Balancei a cabeça, em silêncio.
- Acho que está na hora de você saber a verdade - prosseguiu Ago.
E diante da minha cara de interrogação, acrescentou:
- Ao menos, uma parte dela.
* * *
O Distrito Residencial Oeste VII ficava longe da minha casa, quase no fim de um dos ramais do metrô junto ao rio Hägune, e ostentava quadras com blocos de apartamentos de quatro andares, quadras com casas de dois e três dormitórios e centros comerciais e administrativos ao redor dos quais girava a vida da comunidade. Era ali que residia Ago Puhvel, mas não foi para lhe fazer uma visita que desci do metrô na estação Päevavalgus: ele havia me dado um endereço na parte velha do bairro, uma estreita faixa de construções decadentes imprensadas entre o conjunto habitacional e o rio.
- Se você quer respostas, memorize esse endereço - dissera ele, antes de queimar o papel que me exibira na universidade.
Sim, eu decorara o endereço e Ago me deu instruções de como chegar até ele.
- É importante que se vista como um operário, não vai querer chamar a atenção lá com essas suas roupas de universitário de classe média - enfatizou Ago com um sorriso irônico.
Fiz conforme me orientara, e naquela tarde, depois das aulas, saí das instalações relativamente limpas e modernas do metrô para as ruas esburacadas e enlameadas de Jõeäärne, o bairro decrépito à beira do rio.

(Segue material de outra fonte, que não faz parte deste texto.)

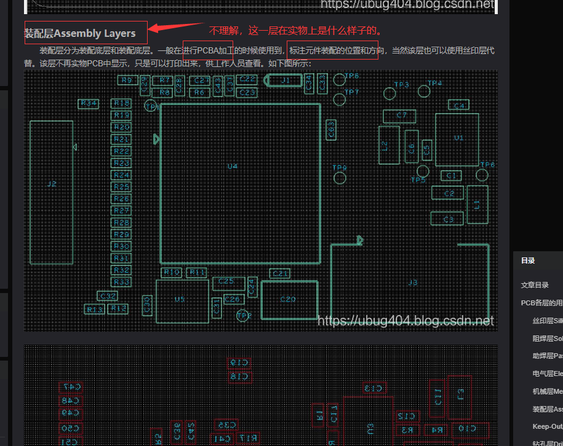Jump to 装配层 Assembly section link
The width and height of the screenshot is (563, 446).
coord(548,409)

Os prédios, alguns com dez ou doze andares, certamente não haviam obedecido à nenhuma planificação governamental e apresentavam estilos arquitetônicos conflitantes e ultrapassados. Certamente, seria difícil perder-se ali, tal a quantidade de pontos de referência na paisagem urbana. Todavia, minutos depois eu estava pedindo informações à uma vendedora num carrinho de frutas; afinal, eu não nascera ali.
- Dobre na próxima à direita, e siga reto em direção ao rio. O endereço que você procura deve ficar quase na esquina, onde há uma lanchonete no térreo de um prédio rosa.
Entrei na rua indicada e comecei a pensar que não gostaria de estar ali depois do pôr do sol. Se a iluminação pública fosse tão precária quanto o calçamento...
- Está perdido?
A voz, afável, veio da minha esquerda. Olhei para a entrada de um prédio e vi um rapaz aparentando ter a minha idade encostado à parede, cabelo cortado num estilo militar, roupas velhas.
- Acho que já encontrei o lugar, valeu...
Ele aproximou-se mesmo assim, e parou à minha frente. Fez um aceno de cabeça.
- Você é realmente parecido comigo - declarou.